PROBLEM - Could you output, word for word, only the lines from the line with "The image size is (960, 599)." to the end of the entries, including both ends? Omit the pictures.

##### PROVIDED RECORDS #####

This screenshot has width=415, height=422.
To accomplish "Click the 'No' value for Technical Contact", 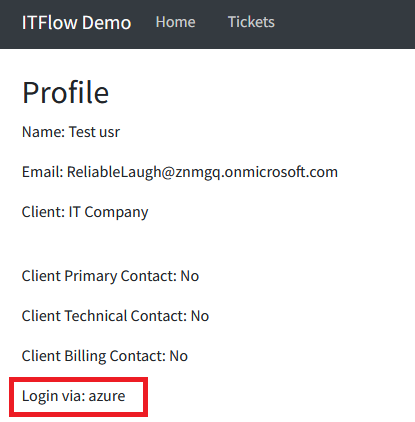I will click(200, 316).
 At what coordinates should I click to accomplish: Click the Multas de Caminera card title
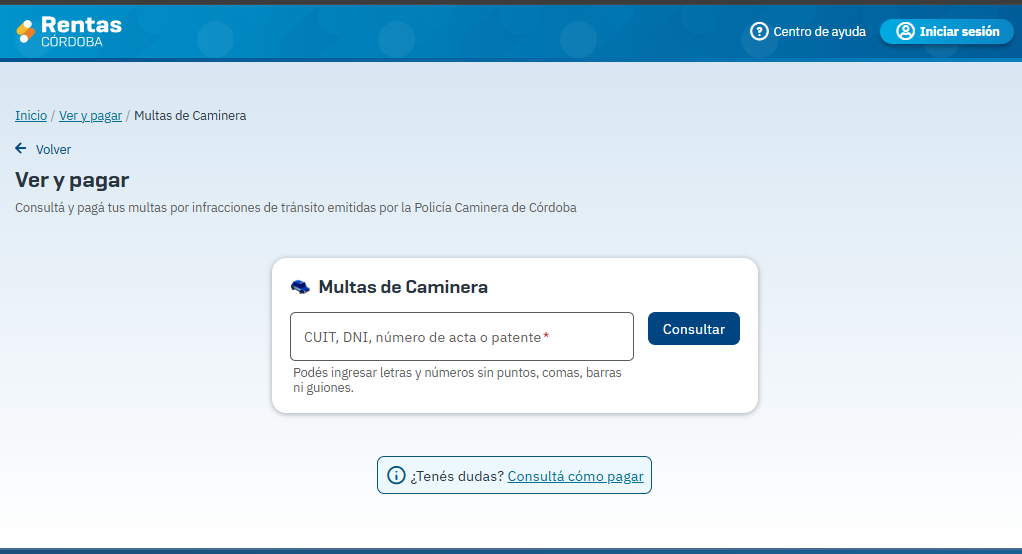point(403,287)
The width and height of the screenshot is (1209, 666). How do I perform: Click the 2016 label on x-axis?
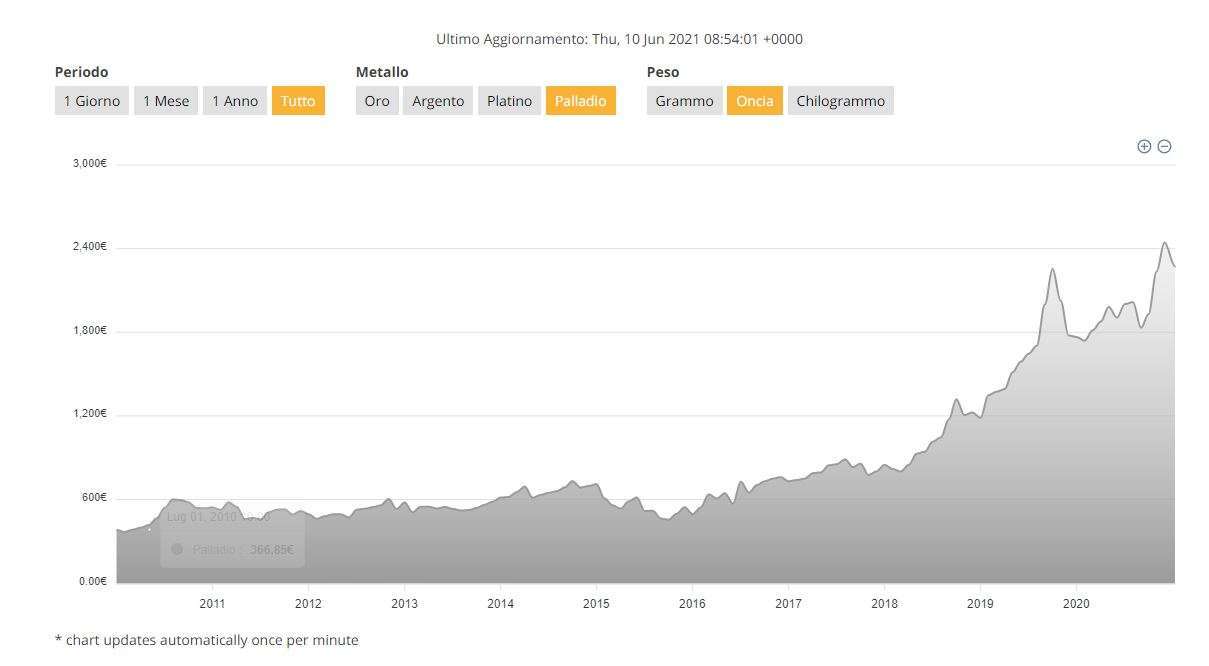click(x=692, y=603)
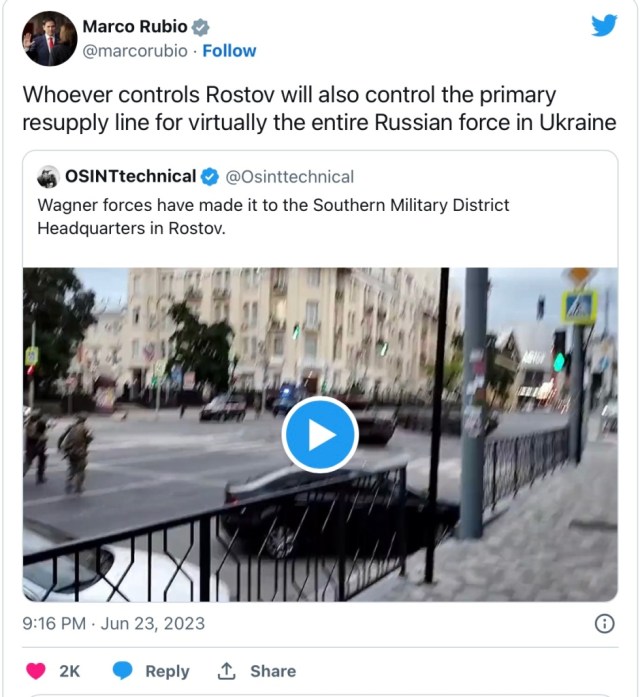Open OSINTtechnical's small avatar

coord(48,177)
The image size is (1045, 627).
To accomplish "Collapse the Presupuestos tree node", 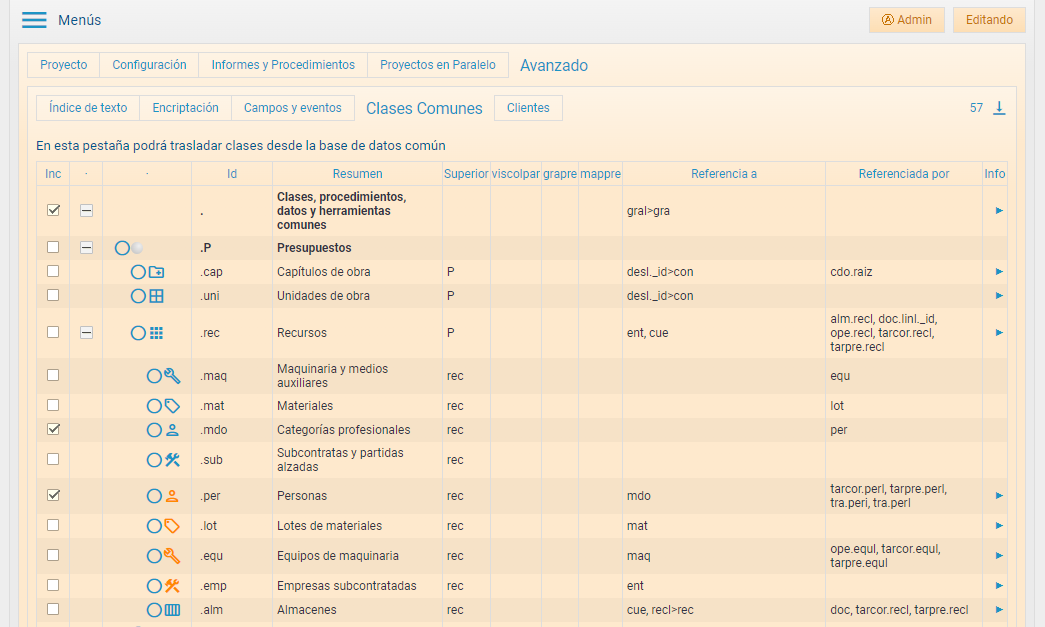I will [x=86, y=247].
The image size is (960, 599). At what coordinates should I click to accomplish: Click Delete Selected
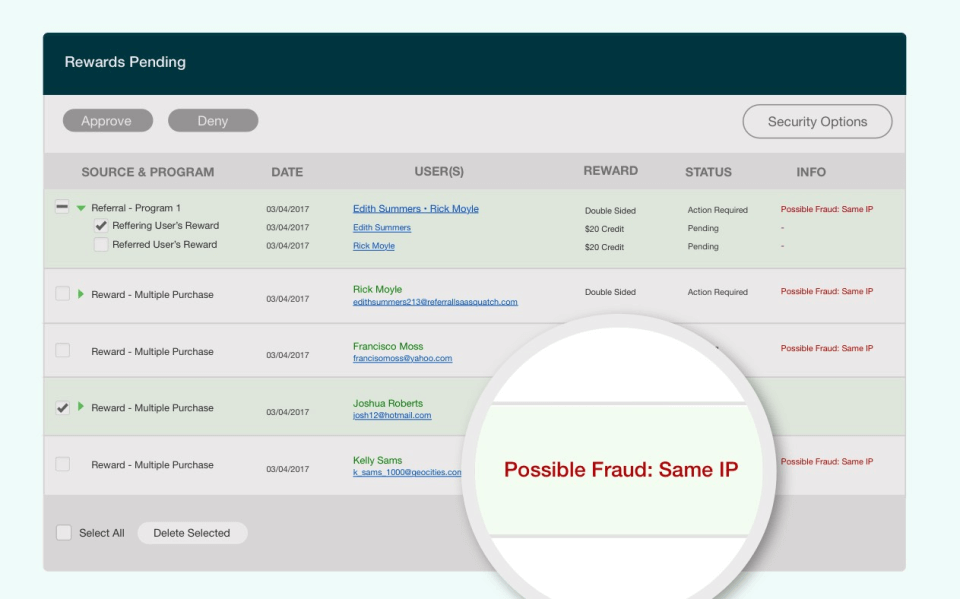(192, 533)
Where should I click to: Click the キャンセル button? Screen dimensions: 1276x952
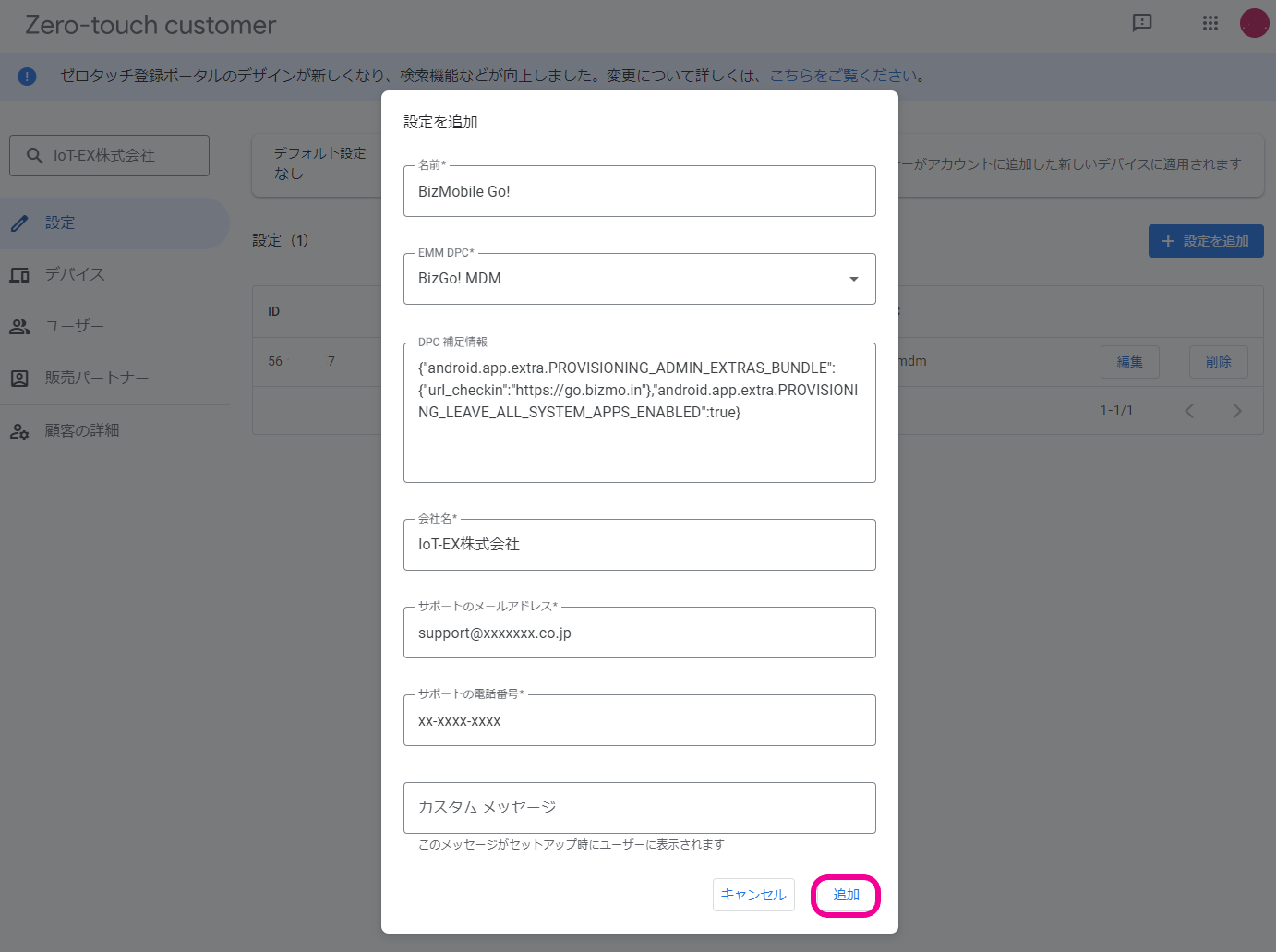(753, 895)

#####

ANSWER SPACE -
The image size is (960, 599). At what coordinates should I click to accomplish: Click Delete Selected
(192, 533)
Where should I click to: Click the キャンセル button? Screen dimensions: 1276x952
(753, 895)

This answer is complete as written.